Japanese firms have paved the way in bringing augmented reality (AR) to computer gaming. China has stolen a march in the application of digital facial-recognition technology. Iran has taken a lead in developing ground-effect vehicles and now uses this technology in its armed forces. And the Nordics are arguably front-runners when it comes to sustainable energy solutions.
Design thinking
Drawing inspiration from alternative models of society and innovation doesn’t require us to endorse a particular political system or ideology. The point is that we ought to diversify technology, widen the bandwidth of innovative resources available to decision makers and embrace a multipolar world once again. And to do so, we need to revisit one of the most influential business ideas in recent years: design thinking.
For more than a decade, design thinking has been a hallmark of creative problem solving in a business context. However, the concept has increasingly been reduced to a simple set of methods and processes that anyone in principle can apply as a way to empathize with users, cocreate new ideas with others and build prototypes of potential solutions. Design thinking has served to democratize the field of design in ways many professional designers had never imagined (and many are uncomfortable with).
On a positive note, this has propelled an understanding of basic design concepts into C-suites around the world. On a negative one, it risks projecting a limiting and reductive image of what design not only is but can be. The era of design thinking is behind us and a new era of design is ahead of us.

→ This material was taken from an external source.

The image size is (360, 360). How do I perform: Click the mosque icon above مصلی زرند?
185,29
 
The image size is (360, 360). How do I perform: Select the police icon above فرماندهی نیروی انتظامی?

We believe that design, in its broadest meaning (which includes design thinking), has further to go if it is going to drive meaningful societal change, address our future challenges and foster happy, healthy, sustainable and prosperous lives.
[Expansive thinking] means innovating on a more systemic level, figuring out what people, communities and ecosystems need as a whole, and testing, improving and scaling new approaches.
”Stretching imaginations
We propose going further and maintain that we ought to challenge the idea of what it means to design – including where design activity can take place. That is, we believe we need to expand the field of design and stretch it even further across the realms of business, politics, society, and beyond. And that by thinking differently, especially about design – including how we design, what we design, who we design for and how long we design for – we can develop tomorrow’s truly innovative ideas and create a better world.
Expansive thinking means imagining alternative futures and going beyond the safe, stale and culturally determined mindsets that typically take root in existing systems, sectors, and organizations. It means innovating on a more systemic level, figuring out what people, communities and ecosystems need as a whole, and testing, improving and scaling new
approaches.
Expansive thinking means challenging assumptions and preventing intellectual inertia. In short, we must not shy away from navigating complexity and ambiguity or from working creatively with knowledge gaps and the world’s wicked problems to come up with new insights.
To do so, we will need to advance from a mono-technological culture to become more technologically diverse, expand and transcend the current reality to explore unforeseen possibilities, going beyond what is already there or is thought to be predetermined. That is the essential transformation challenge that we face.